Она долго молчит. Начинает плакать.

Она говорит, что лучше всего помнит красное небо, видневшееся сквозь занавески номера отеля «Рош», где она занималась любовью с молодым иностранцем, которого не знала. У которого были голубые глаза и черные волосы.

Он тоже плачет. Он молчит. И отходит от нее.

Она говорит, что летом здесь много иностранцев, которые приезжают, чтобы учить французский. У них у всех черные волосы, и у некоторых голубые глаза. Она добавляет: и матовый оттенок кожи, как у испанцев, вы заметили? Да, он заметил.
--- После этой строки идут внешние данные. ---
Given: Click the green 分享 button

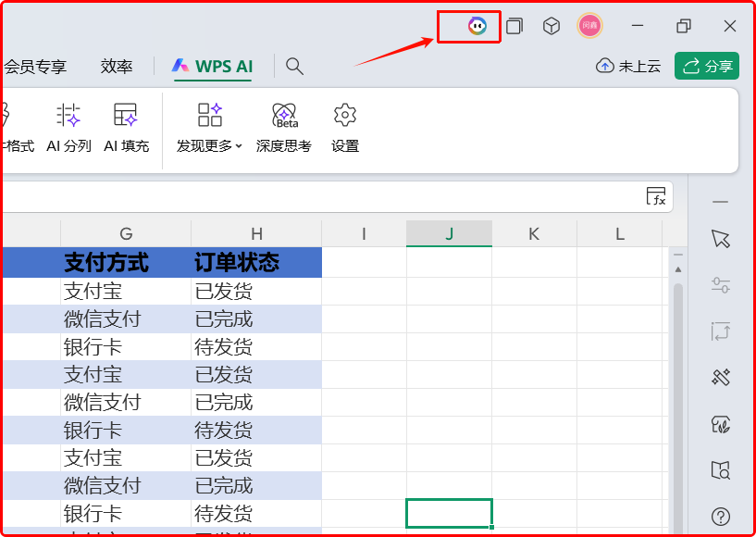Looking at the screenshot, I should tap(706, 66).
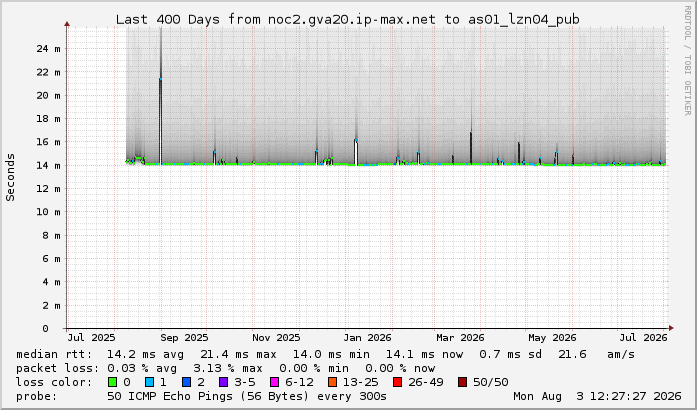This screenshot has width=697, height=410.
Task: Click the Nov 2025 x-axis label
Action: click(276, 338)
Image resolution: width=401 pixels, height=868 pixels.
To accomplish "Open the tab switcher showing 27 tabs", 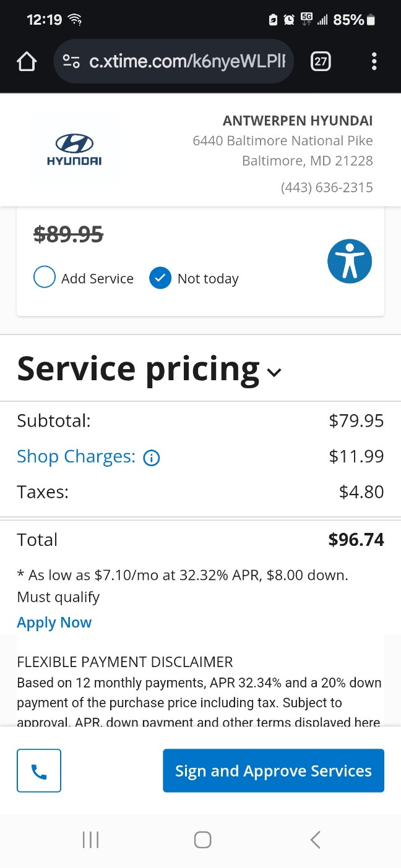I will 321,61.
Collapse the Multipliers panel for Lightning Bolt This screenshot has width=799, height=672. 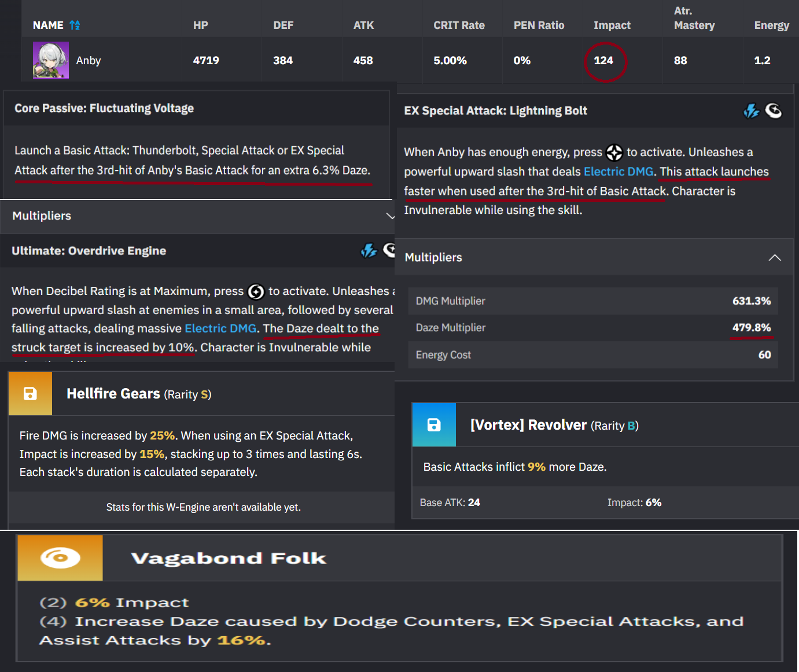click(775, 257)
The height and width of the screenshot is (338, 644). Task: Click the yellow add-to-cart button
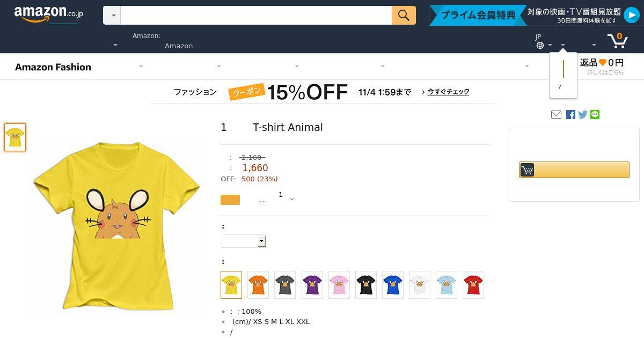click(574, 170)
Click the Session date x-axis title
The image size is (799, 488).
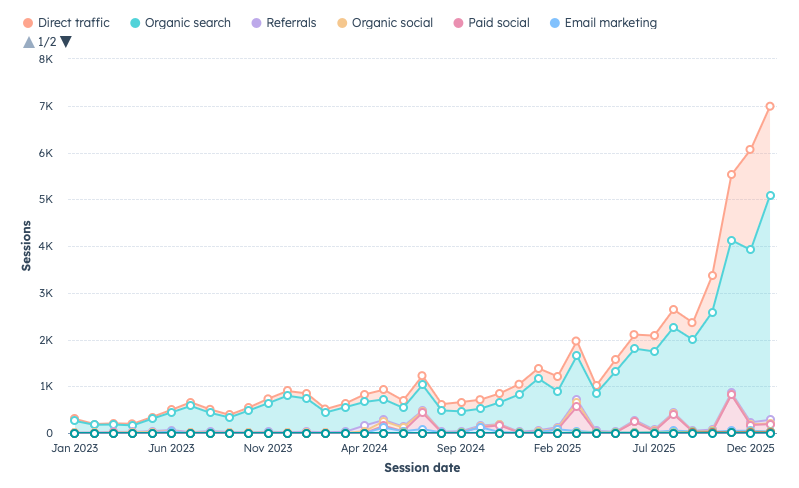[x=420, y=468]
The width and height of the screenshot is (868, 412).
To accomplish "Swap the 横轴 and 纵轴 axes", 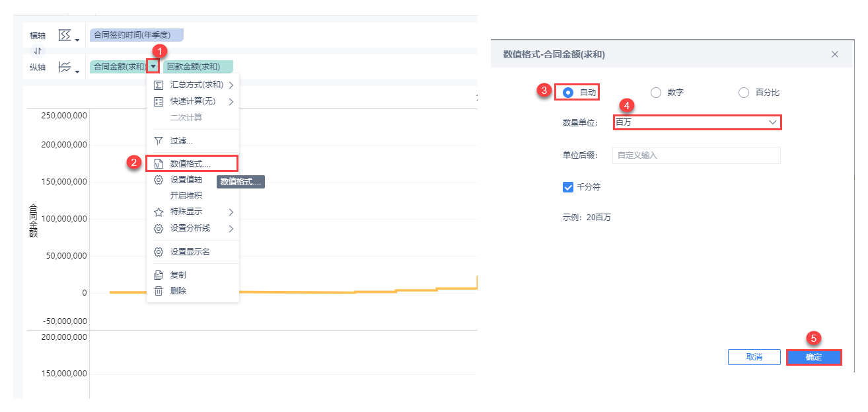I will pyautogui.click(x=38, y=51).
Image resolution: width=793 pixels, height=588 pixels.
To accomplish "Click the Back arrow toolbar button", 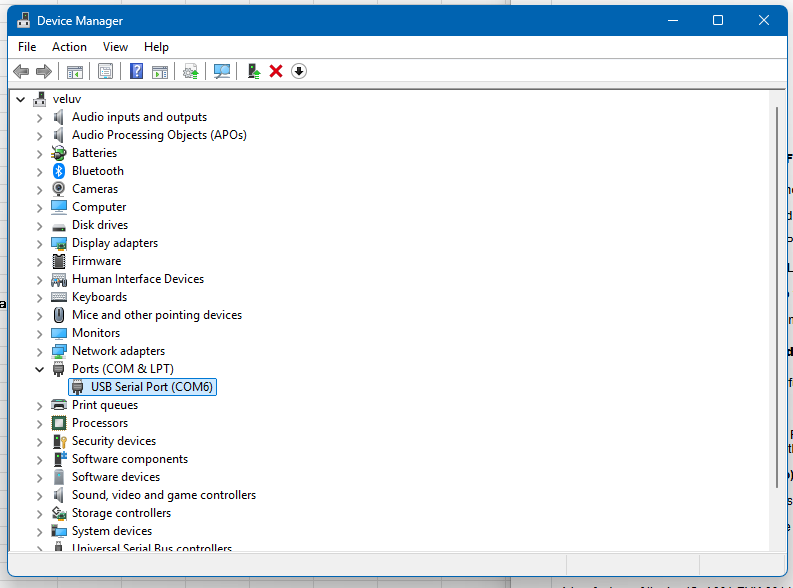I will 21,71.
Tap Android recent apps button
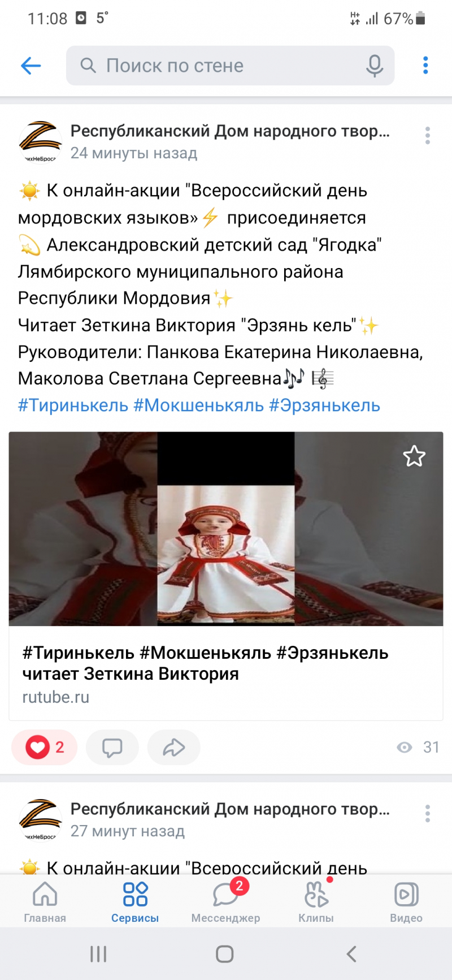Screen dimensions: 452x980 tap(98, 955)
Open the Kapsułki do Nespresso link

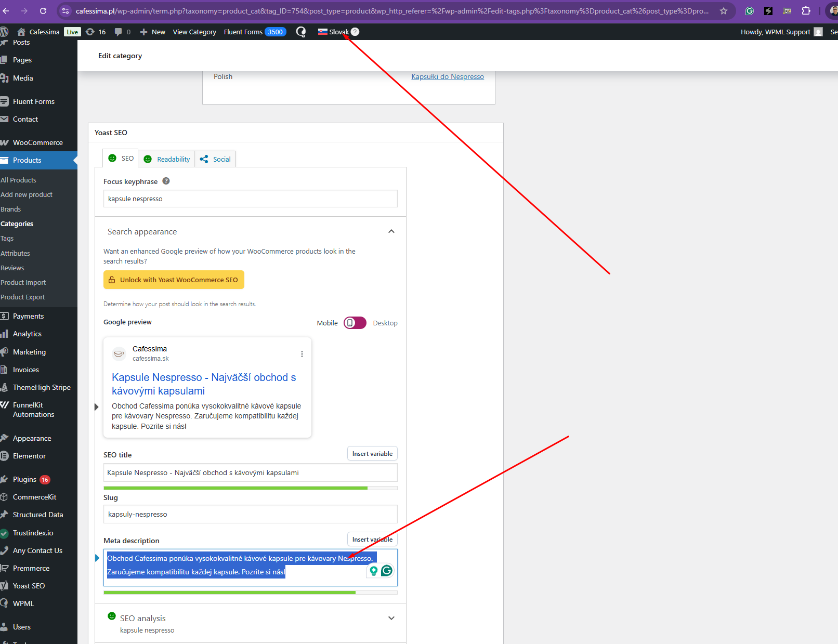(447, 76)
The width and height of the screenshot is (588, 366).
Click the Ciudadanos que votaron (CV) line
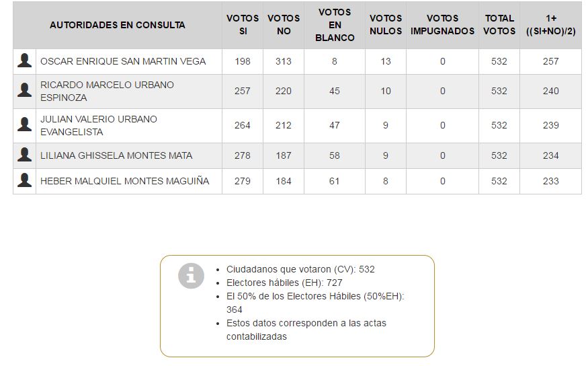pyautogui.click(x=300, y=269)
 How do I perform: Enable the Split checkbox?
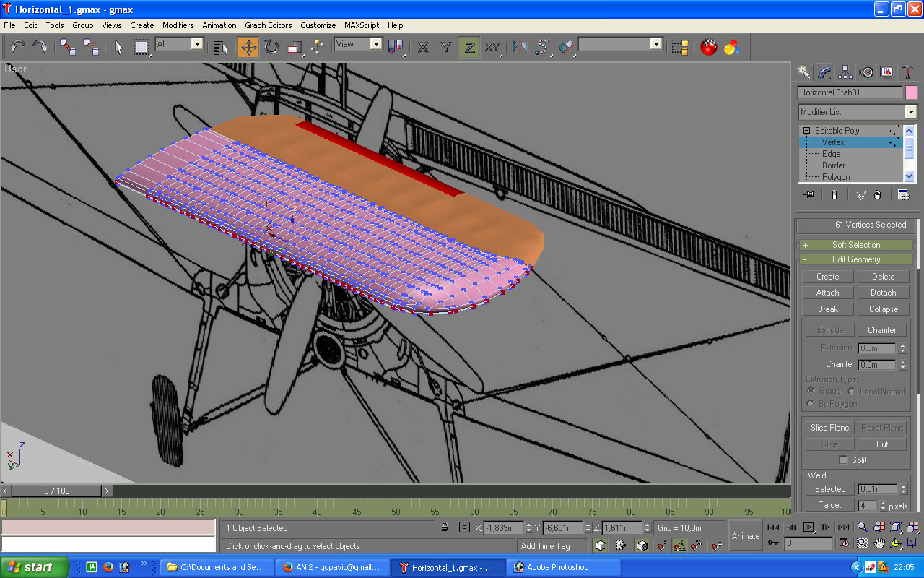[843, 460]
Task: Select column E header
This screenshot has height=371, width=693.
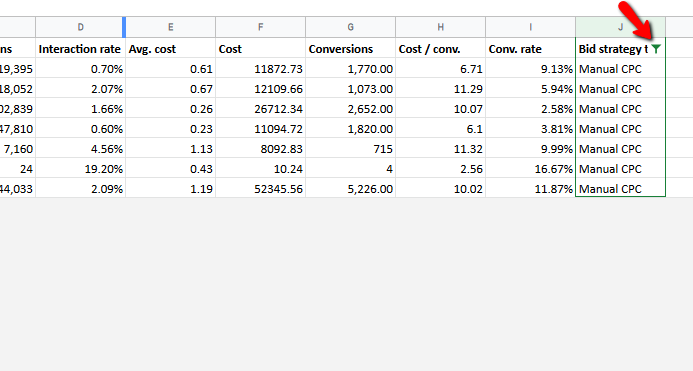Action: pyautogui.click(x=171, y=27)
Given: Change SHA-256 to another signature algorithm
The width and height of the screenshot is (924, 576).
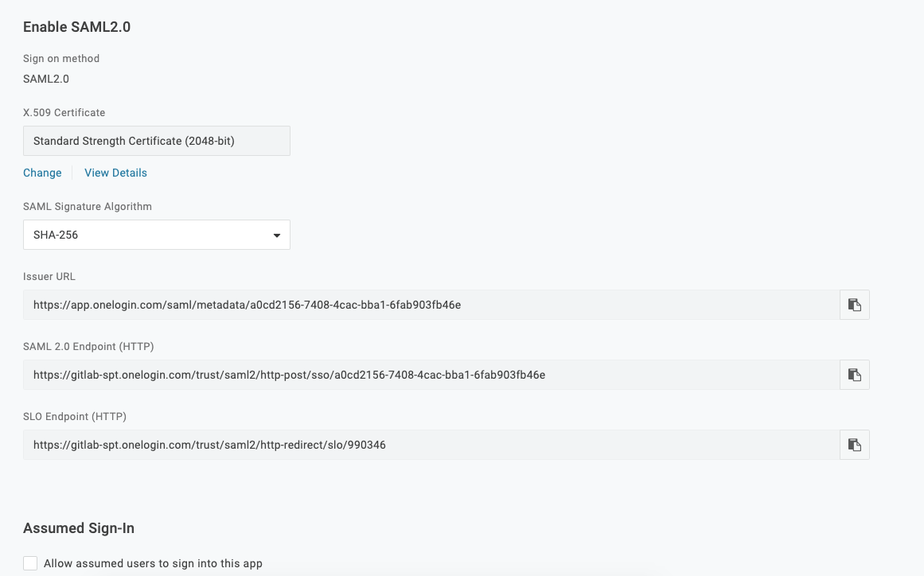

Он спрашивает ее, не было ли в какой-то момент рядом с ней в холле, совсем недолго, всего несколько секунд, другого молодого иностранца в белом с голубыми глазами, черными волосами. Она переспрашивает:

— Вы говорите, в белом?

— Я ни в чем не уверен, мне кажется, в белом. Да. Он был очень красивый.

Она смотрит на него, снова спрашивает:

— Кто он?

— Я не знаю. Я этого никогда не знал.

— А почему он должен быть иностранцем?

Он не отвечает. Она сквозь слезы улыбается ему.

— Чтобы он навсегда уехал?

— Возможно.

Он, плача, тоже улыбается ей.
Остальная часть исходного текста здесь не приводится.